October 12 2012. Ruthven Park, Cayuga ON. It was just about a year ago (November 9th. actually) that I wrote about a brief encounter with Pine Siskins in my back yard. That was about my only sighting of siskins last winter. They are generally a northern bird that moves south somewhat irregularly and in varying numbers each winter, so it was some hopeful anticipation that I read a day or two ago of a sizeable incursion of Pine Siskins moving down the Atlantic seaboard.
Today I returned my familiar haunts at the bird observatoryand was soon rewarded with the sight of half a dozen Pine Siskins at a feeder just outside the banding lab window. They are on the delicate side for finches, their bills are slim and pointed and well suited to their preferred food of small seeds. They have bright yellow flight feathers which are usually visible (although only just in my photo below).
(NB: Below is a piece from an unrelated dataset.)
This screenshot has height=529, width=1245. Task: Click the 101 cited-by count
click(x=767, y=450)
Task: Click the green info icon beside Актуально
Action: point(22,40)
Today I was quite taken by a couple of individuals with really broad and quite vividly coloured yellow on both the wing and upper tail, unfortunately I didn’t get a photo of either of them.
Apart from the Pine Siskins it was a busy day at the observatory. It was bright but blustery and masses of White–throated Sparrows and a few White–crowned Sparrows were feeding in sheltered leafy corners. A beautiful full adult plumage Bald Eagle soared in circles beneath a cumulus ceiling and a Sharp–shinned Hawk, a few Red–tailed Hawks and an Osprey rounded out the raptor collection.
I conducted my customary daily census and was pleased to find a very late Philadelphia Vireo feeding among many Golden–crowned and Ruby–Crowned Kinglets. Either of the Philadelphia Vireo or a single Orange–crowned Warbler might arguably have been my Bird of the Day, but I really got more pleasure from the Pine Siskins.
Finally, a puzzle of physics: I arrived well before sunrise, the sky was clear and the moon and Venus still shining brightly, there was some dampness on the grass and the air temperature was 4 degrees C., Half an hour or so later as the sun rose the temperature dropped and a light frost formed. Why would that be?